CMP0116 warning triggered even though path given to DEPFILE is absolute
I'm using CMake 3.20.0-rc5 on Qt6 sources with the Ninja generator on macOS. In one of the repos, there is a call to add_custom_command()
which includes a DEPFILE
keyword. The argument that follows after that keyword is always an absolute path. This call occurs in a subdirectory, not the top level CMakeLists.txt file. You can find the relevant code here. That code currently specifies the .cpp file in that depfile as relative, but even after I locally ensure it is absolute, the warning discussed here is still emitted.
The CMP0116 policy is not set (policy range in effect at that point is 3.14...3.19). According to the docs, I would not expect this situation to issue any warning, since an absolute path given to DEPFILE
is unambiguous and therefore not subject to any misinterpretation due to the problem the policy addresses. Despite this, after the configure stage but before the generation stage, I see many CMP0116 warnings that stem from this add_custom_command()
call. An example warning looks like this:
CMake Warning (dev) at qtdeclarative/src/qml/Qt6QmlMacros.cmake:831 (add_custom_command):
Policy CMP0116 is not set: Ninja generators transform DEPFILEs from
add_custom_command(). Run "cmake --help-policy CMP0116" for policy
details. Use the cmake_policy command to set the policy and suppress this
warning.
Call Stack (most recent call first):
qtdeclarative/src/qml/CMakeLists.txt:661 (qt6_qml_type_registration)
This warning is for project developers. Use -Wno-dev to suppress it.

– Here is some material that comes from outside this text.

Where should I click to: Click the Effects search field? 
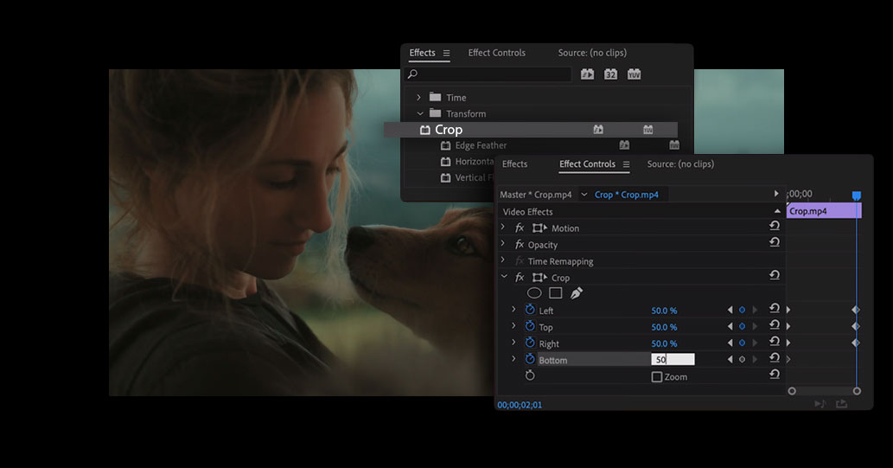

Looking at the code here, it appears the warning is triggered any time the current binary directory is different to the top level binary directory and CMP0116 is not set, regardless of whether the path to the depfile or its contents use relative or absolute paths.
Locally, I have explicitly set the policy around that call to confirm that all the warnings go away when CMP0116 is set to NEW, but this should not be necessary. I also confirmed by printing out the filename that it was indeed always an absolute path.